### TASK PROMPT
Copy out each line of the listing below where the string "page" appears.

### DATASET RECORDS
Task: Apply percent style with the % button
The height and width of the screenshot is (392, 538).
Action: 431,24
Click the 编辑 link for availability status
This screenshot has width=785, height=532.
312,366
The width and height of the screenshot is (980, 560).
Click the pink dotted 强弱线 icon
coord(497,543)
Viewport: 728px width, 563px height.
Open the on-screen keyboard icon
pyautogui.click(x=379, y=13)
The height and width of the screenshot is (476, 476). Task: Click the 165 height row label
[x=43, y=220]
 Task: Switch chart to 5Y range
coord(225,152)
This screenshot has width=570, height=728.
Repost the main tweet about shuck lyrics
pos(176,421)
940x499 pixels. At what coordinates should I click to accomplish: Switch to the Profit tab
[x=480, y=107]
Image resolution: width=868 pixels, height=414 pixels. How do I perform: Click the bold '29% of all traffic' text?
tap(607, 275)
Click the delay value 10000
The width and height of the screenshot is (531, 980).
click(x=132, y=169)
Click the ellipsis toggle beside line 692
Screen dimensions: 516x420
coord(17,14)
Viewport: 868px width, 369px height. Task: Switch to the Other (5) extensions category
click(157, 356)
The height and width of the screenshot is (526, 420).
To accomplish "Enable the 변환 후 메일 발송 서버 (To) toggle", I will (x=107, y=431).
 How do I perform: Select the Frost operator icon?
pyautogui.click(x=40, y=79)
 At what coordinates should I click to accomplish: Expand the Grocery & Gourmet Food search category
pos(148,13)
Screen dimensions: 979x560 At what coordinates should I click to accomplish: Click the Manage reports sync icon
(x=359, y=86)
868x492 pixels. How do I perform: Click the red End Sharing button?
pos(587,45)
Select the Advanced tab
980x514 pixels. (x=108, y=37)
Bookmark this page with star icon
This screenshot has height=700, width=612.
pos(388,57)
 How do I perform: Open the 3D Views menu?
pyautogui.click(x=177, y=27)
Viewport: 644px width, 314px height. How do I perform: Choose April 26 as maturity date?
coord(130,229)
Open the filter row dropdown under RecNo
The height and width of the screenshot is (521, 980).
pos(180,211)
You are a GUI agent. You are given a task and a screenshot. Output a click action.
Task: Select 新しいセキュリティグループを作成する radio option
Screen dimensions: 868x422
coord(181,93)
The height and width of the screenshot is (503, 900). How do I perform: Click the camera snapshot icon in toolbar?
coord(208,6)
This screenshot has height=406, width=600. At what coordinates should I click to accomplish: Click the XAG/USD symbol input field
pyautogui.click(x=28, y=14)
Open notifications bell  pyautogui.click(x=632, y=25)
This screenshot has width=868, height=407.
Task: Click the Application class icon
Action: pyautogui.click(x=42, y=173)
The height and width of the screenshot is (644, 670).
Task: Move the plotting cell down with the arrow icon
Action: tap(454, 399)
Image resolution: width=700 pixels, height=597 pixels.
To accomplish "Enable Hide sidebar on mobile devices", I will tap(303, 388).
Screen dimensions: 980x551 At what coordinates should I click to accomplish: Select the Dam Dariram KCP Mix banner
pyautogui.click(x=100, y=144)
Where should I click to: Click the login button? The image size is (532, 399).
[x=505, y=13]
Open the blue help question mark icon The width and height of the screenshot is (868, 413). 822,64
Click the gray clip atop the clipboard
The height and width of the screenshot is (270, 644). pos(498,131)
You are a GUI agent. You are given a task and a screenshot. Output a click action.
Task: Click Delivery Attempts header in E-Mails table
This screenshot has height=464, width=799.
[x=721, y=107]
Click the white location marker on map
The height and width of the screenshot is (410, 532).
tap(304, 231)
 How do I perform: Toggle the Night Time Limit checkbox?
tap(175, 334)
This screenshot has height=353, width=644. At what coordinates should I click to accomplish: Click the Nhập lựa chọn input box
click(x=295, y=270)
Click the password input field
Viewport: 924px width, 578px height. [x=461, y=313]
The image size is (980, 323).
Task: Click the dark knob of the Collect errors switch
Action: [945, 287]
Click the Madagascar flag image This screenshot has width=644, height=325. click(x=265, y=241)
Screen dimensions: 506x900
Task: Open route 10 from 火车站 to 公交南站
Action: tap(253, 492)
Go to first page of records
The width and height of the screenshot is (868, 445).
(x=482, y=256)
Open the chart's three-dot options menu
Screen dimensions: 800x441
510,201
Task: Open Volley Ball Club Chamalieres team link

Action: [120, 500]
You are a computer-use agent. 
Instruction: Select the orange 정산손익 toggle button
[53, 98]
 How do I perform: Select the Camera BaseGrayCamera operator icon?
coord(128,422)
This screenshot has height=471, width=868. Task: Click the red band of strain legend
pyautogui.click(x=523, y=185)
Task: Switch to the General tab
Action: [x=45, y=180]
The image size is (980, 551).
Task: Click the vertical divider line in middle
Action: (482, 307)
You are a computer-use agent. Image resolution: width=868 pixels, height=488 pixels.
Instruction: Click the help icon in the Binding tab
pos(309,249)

### OUTPUT FOR THIS TASK
Bookmark this page with star icon
Go to first page of records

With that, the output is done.